■ **WHAT THIS TASK INVOLVES**
Give back exactly the lines from the one that includes "Click the '5 passed' summary stat" to the last line below, both included, and no further lines.
-*-*-
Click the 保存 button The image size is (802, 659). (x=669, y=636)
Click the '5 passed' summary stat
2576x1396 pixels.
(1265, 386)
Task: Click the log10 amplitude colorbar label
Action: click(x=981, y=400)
-*-*-
■ **EXERCISE SOLUTION**
Click the '5 passed' summary stat
2576x1396 pixels.
(1265, 386)
Task: Click the log10 amplitude colorbar label
Action: click(x=981, y=400)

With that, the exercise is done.